◆ Records for processing ◆
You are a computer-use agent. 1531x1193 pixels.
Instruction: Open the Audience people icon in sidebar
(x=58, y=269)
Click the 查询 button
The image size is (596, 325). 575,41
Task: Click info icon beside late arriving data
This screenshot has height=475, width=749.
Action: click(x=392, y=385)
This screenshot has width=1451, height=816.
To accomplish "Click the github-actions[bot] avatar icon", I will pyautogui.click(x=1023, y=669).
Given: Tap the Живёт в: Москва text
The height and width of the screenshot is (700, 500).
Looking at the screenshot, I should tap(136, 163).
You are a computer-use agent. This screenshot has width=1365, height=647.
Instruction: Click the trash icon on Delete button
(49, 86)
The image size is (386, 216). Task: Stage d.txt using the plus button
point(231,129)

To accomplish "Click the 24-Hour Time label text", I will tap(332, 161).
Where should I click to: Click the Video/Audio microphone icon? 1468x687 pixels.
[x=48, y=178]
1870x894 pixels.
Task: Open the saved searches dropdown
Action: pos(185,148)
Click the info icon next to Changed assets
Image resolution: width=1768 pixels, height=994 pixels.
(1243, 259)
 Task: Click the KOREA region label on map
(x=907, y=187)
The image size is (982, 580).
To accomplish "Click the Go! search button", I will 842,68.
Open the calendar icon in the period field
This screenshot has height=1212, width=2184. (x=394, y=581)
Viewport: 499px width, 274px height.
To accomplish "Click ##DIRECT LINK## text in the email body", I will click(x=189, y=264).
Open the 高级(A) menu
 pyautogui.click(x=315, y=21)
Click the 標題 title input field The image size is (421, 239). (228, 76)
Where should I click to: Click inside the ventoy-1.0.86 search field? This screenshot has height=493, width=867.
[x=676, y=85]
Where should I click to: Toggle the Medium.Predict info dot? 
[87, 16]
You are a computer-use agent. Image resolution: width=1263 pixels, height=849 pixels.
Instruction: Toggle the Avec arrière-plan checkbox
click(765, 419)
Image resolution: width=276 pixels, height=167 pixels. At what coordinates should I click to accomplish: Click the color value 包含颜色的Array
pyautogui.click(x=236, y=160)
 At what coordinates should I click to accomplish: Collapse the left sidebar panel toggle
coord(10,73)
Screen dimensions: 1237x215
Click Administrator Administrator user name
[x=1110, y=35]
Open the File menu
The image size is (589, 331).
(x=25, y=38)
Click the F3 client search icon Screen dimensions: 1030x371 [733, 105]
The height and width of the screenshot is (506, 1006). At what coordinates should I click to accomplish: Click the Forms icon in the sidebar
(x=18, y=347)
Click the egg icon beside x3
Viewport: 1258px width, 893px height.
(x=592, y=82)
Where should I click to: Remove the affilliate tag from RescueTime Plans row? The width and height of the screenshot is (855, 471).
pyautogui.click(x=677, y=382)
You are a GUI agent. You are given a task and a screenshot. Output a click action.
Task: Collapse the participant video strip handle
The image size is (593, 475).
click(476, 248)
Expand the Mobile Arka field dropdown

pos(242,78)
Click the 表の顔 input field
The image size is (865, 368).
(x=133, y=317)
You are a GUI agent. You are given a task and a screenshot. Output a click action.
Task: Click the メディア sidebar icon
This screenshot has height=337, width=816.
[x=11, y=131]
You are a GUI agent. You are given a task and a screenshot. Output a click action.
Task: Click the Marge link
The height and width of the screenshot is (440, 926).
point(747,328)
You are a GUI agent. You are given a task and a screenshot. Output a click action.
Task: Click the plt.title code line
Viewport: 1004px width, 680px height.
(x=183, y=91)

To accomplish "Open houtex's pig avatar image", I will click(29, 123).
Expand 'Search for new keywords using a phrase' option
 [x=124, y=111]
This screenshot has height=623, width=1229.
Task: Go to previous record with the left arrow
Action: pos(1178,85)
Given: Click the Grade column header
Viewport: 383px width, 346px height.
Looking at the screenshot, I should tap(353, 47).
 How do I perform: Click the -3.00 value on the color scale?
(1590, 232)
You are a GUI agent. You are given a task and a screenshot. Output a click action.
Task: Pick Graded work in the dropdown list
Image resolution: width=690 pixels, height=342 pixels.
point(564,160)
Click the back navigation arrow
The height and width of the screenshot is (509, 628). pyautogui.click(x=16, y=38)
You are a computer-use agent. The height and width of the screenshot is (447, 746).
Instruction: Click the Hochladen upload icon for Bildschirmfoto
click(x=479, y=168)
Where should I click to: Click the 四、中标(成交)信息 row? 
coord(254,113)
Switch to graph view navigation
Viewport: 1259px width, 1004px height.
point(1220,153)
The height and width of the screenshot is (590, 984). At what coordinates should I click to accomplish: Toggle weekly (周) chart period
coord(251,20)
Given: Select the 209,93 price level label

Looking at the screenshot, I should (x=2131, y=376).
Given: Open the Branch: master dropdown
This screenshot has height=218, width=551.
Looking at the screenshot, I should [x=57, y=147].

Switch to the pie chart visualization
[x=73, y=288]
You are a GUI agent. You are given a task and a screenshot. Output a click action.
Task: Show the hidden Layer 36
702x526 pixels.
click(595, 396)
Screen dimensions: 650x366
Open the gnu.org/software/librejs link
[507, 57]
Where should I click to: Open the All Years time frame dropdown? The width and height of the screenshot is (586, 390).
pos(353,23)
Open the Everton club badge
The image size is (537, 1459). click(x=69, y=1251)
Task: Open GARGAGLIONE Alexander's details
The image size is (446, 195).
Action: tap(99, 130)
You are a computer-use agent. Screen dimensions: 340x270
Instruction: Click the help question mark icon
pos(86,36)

◆ Instructions to follow ◆
Rewrite every row with "computer-use agent" changed to "desktop assistant" and all other text left as it is.

◆ Reply ◆
You are a desktop assistant. 1531x1193 pixels.
Instruction: Open the Audience people icon in sidebar
(x=58, y=269)
Click the 查询 button
The image size is (596, 325). 575,41
Task: Click info icon beside late arriving data
This screenshot has height=475, width=749.
Action: click(x=392, y=385)
This screenshot has width=1451, height=816.
To accomplish "Click the github-actions[bot] avatar icon", I will pyautogui.click(x=1023, y=669).
Given: Tap the Живёт в: Москва text
The height and width of the screenshot is (700, 500).
Looking at the screenshot, I should tap(136, 163).
You are a desktop assistant. This screenshot has width=1365, height=647.
Instruction: Click the trash icon on Delete button
(49, 86)
The image size is (386, 216). Task: Stage d.txt using the plus button
point(231,129)

To accomplish "Click the 24-Hour Time label text", I will tap(332, 161).
Where should I click to: Click the Video/Audio microphone icon? 1468x687 pixels.
[x=48, y=178]
1870x894 pixels.
Task: Open the saved searches dropdown
Action: pos(185,148)
Click the info icon next to Changed assets
Image resolution: width=1768 pixels, height=994 pixels.
(1243, 259)
 Task: Click the KOREA region label on map
(x=907, y=187)
The image size is (982, 580).
To accomplish "Click the Go! search button", I will 842,68.
Open the calendar icon in the period field
This screenshot has height=1212, width=2184. (x=394, y=581)
Viewport: 499px width, 274px height.
To accomplish "Click ##DIRECT LINK## text in the email body", I will click(x=189, y=264).
Open the 高级(A) menu
 pyautogui.click(x=315, y=21)
Click the 標題 title input field The image size is (421, 239). (228, 76)
Where should I click to: Click inside the ventoy-1.0.86 search field? This screenshot has height=493, width=867.
[x=676, y=85]
Where should I click to: Toggle the Medium.Predict info dot? 
[87, 16]
You are a desktop assistant. Image resolution: width=1263 pixels, height=849 pixels.
Instruction: Toggle the Avec arrière-plan checkbox
click(765, 419)
Image resolution: width=276 pixels, height=167 pixels. At what coordinates should I click to accomplish: Click the color value 包含颜色的Array
pyautogui.click(x=236, y=160)
 At what coordinates should I click to accomplish: Collapse the left sidebar panel toggle
coord(10,73)
Screen dimensions: 1237x215
Click Administrator Administrator user name
[x=1110, y=35]
Open the File menu
The image size is (589, 331).
(x=25, y=38)
Click the F3 client search icon Screen dimensions: 1030x371 [733, 105]
The height and width of the screenshot is (506, 1006). At what coordinates should I click to accomplish: Click the Forms icon in the sidebar
(x=18, y=347)
Click the egg icon beside x3
Viewport: 1258px width, 893px height.
(x=592, y=82)
Where should I click to: Remove the affilliate tag from RescueTime Plans row? The width and height of the screenshot is (855, 471).
pyautogui.click(x=677, y=382)
You are a GUI agent. You are given a task and a screenshot. Output a click action.
Task: Collapse the participant video strip handle
The image size is (593, 475).
click(476, 248)
Expand the Mobile Arka field dropdown

pos(242,78)
Click the 表の顔 input field
The image size is (865, 368).
(x=133, y=317)
You are a GUI agent. You are given a task and a screenshot. Output a click action.
Task: Click the メディア sidebar icon
This screenshot has height=337, width=816.
[x=11, y=131]
You are a GUI agent. You are given a task and a screenshot. Output a click action.
Task: Click the Marge link
The height and width of the screenshot is (440, 926).
point(747,328)
You are a GUI agent. You are given a task and a screenshot. Output a click action.
Task: Click the plt.title code line
Viewport: 1004px width, 680px height.
(x=183, y=91)

To accomplish "Open houtex's pig avatar image", I will click(29, 123).
Expand 'Search for new keywords using a phrase' option
 [x=124, y=111]
This screenshot has height=623, width=1229.
Task: Go to previous record with the left arrow
Action: pos(1178,85)
Given: Click the Grade column header
Viewport: 383px width, 346px height.
Looking at the screenshot, I should tap(353, 47).
 How do I perform: Click the -3.00 value on the color scale?
(1590, 232)
You are a GUI agent. You are given a task and a screenshot. Output a click action.
Task: Pick Graded work in the dropdown list
Image resolution: width=690 pixels, height=342 pixels.
point(564,160)
Click the back navigation arrow
The height and width of the screenshot is (509, 628). pyautogui.click(x=16, y=38)
You are a desktop assistant. The height and width of the screenshot is (447, 746).
Instruction: Click the Hochladen upload icon for Bildschirmfoto
click(x=479, y=168)
Where should I click to: Click the 四、中标(成交)信息 row? 
coord(254,113)
Switch to graph view navigation
Viewport: 1259px width, 1004px height.
point(1220,153)
The height and width of the screenshot is (590, 984). At what coordinates should I click to accomplish: Toggle weekly (周) chart period
coord(251,20)
Given: Select the 209,93 price level label

Looking at the screenshot, I should (x=2131, y=376).
Given: Open the Branch: master dropdown
This screenshot has height=218, width=551.
Looking at the screenshot, I should [x=57, y=147].

Switch to the pie chart visualization
[x=73, y=288]
You are a GUI agent. You are given a task and a screenshot. Output a click action.
Task: Show the hidden Layer 36
702x526 pixels.
click(595, 396)
Screen dimensions: 650x366
Open the gnu.org/software/librejs link
[507, 57]
Where should I click to: Open the All Years time frame dropdown? The width and height of the screenshot is (586, 390).
pos(353,23)
Open the Everton club badge
The image size is (537, 1459). click(x=69, y=1251)
Task: Open GARGAGLIONE Alexander's details
The image size is (446, 195).
Action: tap(99, 130)
You are a desktop assistant. Screen dimensions: 340x270
Instruction: Click the help question mark icon
pos(86,36)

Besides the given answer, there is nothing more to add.